Missouri did a good job diagnosing those sweeps, frequently blowing them up. Against LSU, the Gamecocks all but moved away from sweeps, using that blocking on only three of 20 called runs (18 true runs, two jet sweeps with a shovel pass). Of those, only one was a true sweep handoff, while the others included sweep blocking as misdirection for a Pharoh Cooper jet run and a reverse when the back took the handoff and pitched to Cooper going the other way.
About half of USC’s runs were direct zone runs, but there were a few other things mixed in. The staff had quarterback Perry Orth read an unblocked defensive tackle, had Cooper read an unblocked lineman out of a Wildcat-esque look and even used an old-school speed option. It didn’t help, as 13 of 20 called runs went fewer than five yards. None were longer than 11 yards and they averaged a mere 3.65.
Fall guys
Spurrier can commiserate with the fans. After the LSU loss, he had stern words for his running backs.
“They run in there and nobody tackles them and they fall down,” Spurrier said.
On video, at least in the LSU game, this wasn’t exactly the case. More than a few runs ended quickly when defenders beat blocks and made contact in the backfield. The Gamecock offensive front seemed able to create small creases but could rarely slip to the second level.
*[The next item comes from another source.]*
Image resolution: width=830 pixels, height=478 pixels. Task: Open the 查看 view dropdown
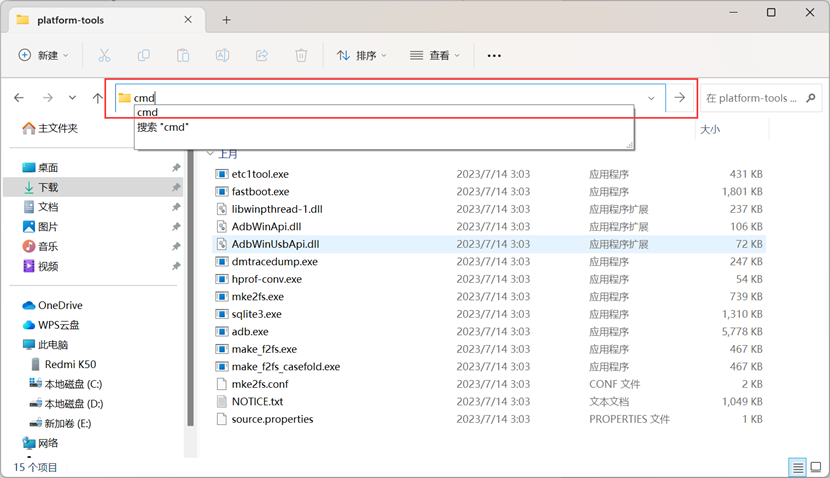[x=435, y=56]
It didn’t help how South Carolina’s backs couldn’t make many plays once they got to the LSU linebackers. The one play that best fit Spurrier’s bill was a late draw play to David Williams, when the sophomore tripped over a lineman’s foot on a draw play deep in garbage time.
Numerical
Fournette yards per carry by Gamecock defenders in the box (Team average)
Six: 20.2 (14.7)
Seven: 2.3 (5)
Eight: 3.4 (4.8)
Nine: 1.5 (7.4)
Ten: 1 (2.4)
Fournette yards by direction
Between tackles: 4.7 (6.3)
Off-tackle: 10.6 (9.5)
Edge: 4.3 (9.5)
South Carolina passing by LSU pass rushers
Four: 10-for-19 85 yards, one touchdown, one interception
Five: 3-for-8 73 yards, one touchdown
Six: 1-for-3 42 yards
SC yards per play by personnel
One back, one tight end, three receivers: 2.6
One back four receivers: 10
No back, three receivers: 11
No back, four receivers: 17.3
One back, two tight ends: 3.2
Two backs, three receivers: 3.5
Two backs, one tight end: 0
South Carolina targets
Cooper: 11
Belton: 4
Jeffery: 4
Adams: 3
Williams:2
Googer: 2
Neal: 1
August: 1
Hurst: 1
Notes
▪ South Carolina’s pass protection did yeoman’s work late in the third quarter against an exotic look. The Tigers had a defensive end drop back to linebacker and then become part of a six-man blitz, all coming at interior gaps. The line slid and didn’t break, while Shon Carson showed guts slowing down defensive end Lewis Neal, who is 48 pounds heavier.
▪ Upon further review, D.J. Smith probably should not have been called offsides on the onside kick attempt. The ball was rolling as he stepped on the line. Tough break.
▪ This comes up every week, but when one looks at the little things, it only affirms how special an athlete the Gamecocks have in Pharoh Cooper. With the ball, he just makes angles appear and works defenders in small ways to suddenly pop open.